> **YOUR GOAL**
Every entry below needs to be copied exactly.

Start of INPUT FOR THIS TASK

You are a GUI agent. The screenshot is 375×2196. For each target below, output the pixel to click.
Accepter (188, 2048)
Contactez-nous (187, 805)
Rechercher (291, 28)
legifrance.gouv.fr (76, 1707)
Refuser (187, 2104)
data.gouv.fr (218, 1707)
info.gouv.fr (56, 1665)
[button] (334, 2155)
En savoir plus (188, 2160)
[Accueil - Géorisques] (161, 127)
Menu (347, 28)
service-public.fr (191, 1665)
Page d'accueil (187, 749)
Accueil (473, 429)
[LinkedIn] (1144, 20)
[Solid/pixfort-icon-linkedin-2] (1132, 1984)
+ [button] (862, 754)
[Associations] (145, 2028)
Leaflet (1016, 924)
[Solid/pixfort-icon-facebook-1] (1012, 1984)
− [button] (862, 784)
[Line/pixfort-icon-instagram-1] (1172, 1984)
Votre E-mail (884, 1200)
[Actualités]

End of INPUT FOR THIS TASK

> **TASK RESULT**
You are a GUI agent. The screenshot is 375×2196. For each target below, output the pixel to click.
Accepter (188, 2048)
Contactez-nous (187, 805)
Rechercher (291, 28)
legifrance.gouv.fr (76, 1707)
Refuser (187, 2104)
data.gouv.fr (218, 1707)
info.gouv.fr (56, 1665)
[button] (334, 2155)
En savoir plus (188, 2160)
[Accueil - Géorisques] (161, 127)
Menu (347, 28)
service-public.fr (191, 1665)
Page d'accueil (187, 749)
Accueil (473, 429)
[LinkedIn] (1144, 20)
[Solid/pixfort-icon-linkedin-2] (1132, 1984)
+ [button] (862, 754)
[Associations] (145, 2028)
Leaflet (1016, 924)
[Solid/pixfort-icon-facebook-1] (1012, 1984)
− [button] (862, 784)
[Line/pixfort-icon-instagram-1] (1172, 1984)
Votre E-mail (884, 1200)
[Actualités]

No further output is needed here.